42, NICOLAS COLEMAN, PM/AM, LONDON, UK
American artist Nicolas Coleman spent the early summer at PM/AM’s London residency programme, painting an autobiographical account of his daily life as he explored the city. From the moment he arrived with a suitcase tagged LHR to reading a book on fellow artist Peter Doig in the park, whose exhibition at The Courtauld he visited, or sitting leisurely in a Camden cafe. It unfolds almost like a diary – we observe him as he observes himself. These meditations on the daily and the mundane are fascinating self-portraits of how Coleman sees the world around him but also his place in it.
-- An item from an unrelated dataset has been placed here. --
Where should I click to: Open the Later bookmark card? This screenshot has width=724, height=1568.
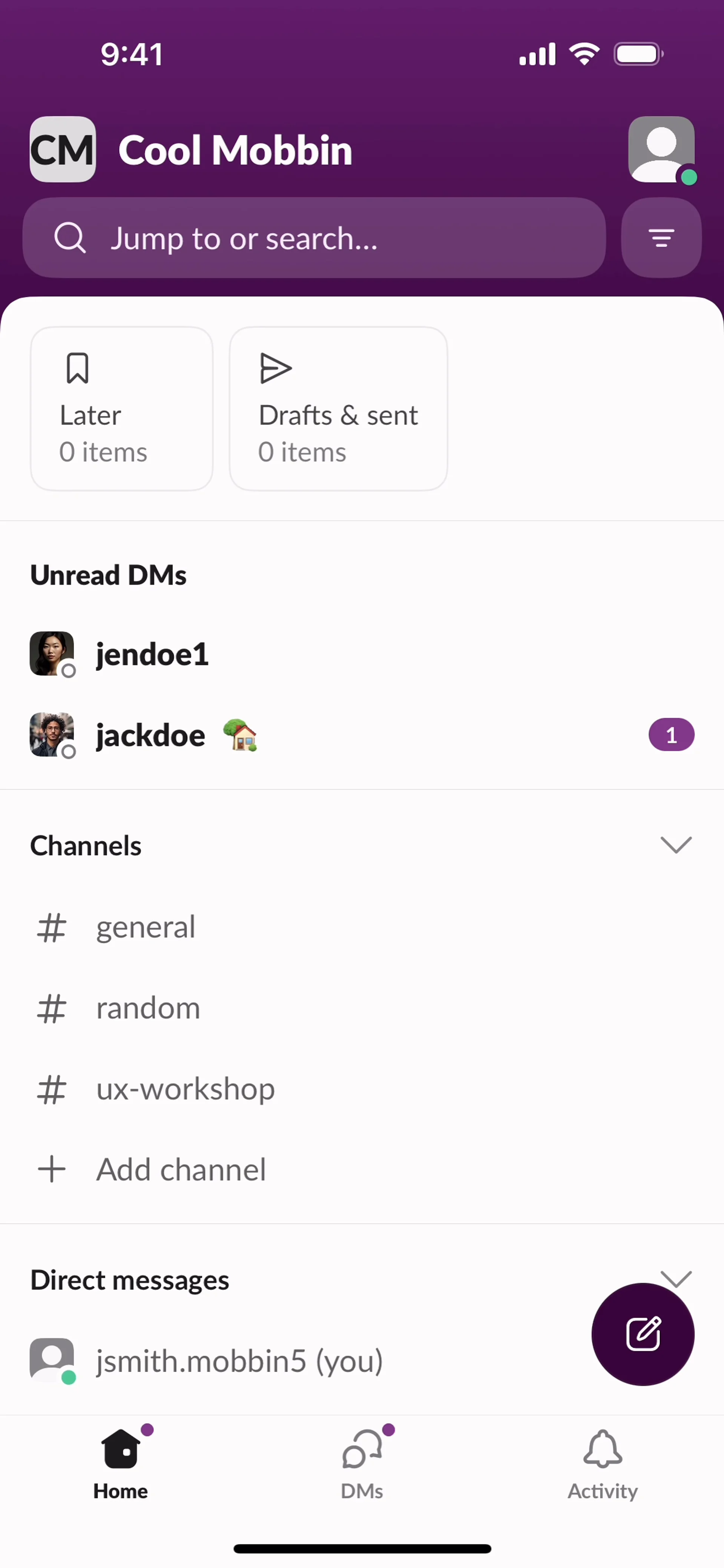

43 is running at PM/AM until September 19, 2023
AMERICAN GURL, HAUSER & WIRTH, LOS ANGELES, USA
Co-curated by Zehra Zehra and Kilo Kish, Womxn in Windows’ American Girl is a group film exhibition that “unpacks and re-envisons the American dream through the eyes of women”. Hosted at Hauser & Wirth’s Downtown LA outpost, the exhibition highlights the plurality of the ‘American girl’ through eight film works by intergenerational womxn of colour and artists, from Lorna Simpson to Carrie Mae Weems, Ja’Tovia Gary, Martine Syms, and more.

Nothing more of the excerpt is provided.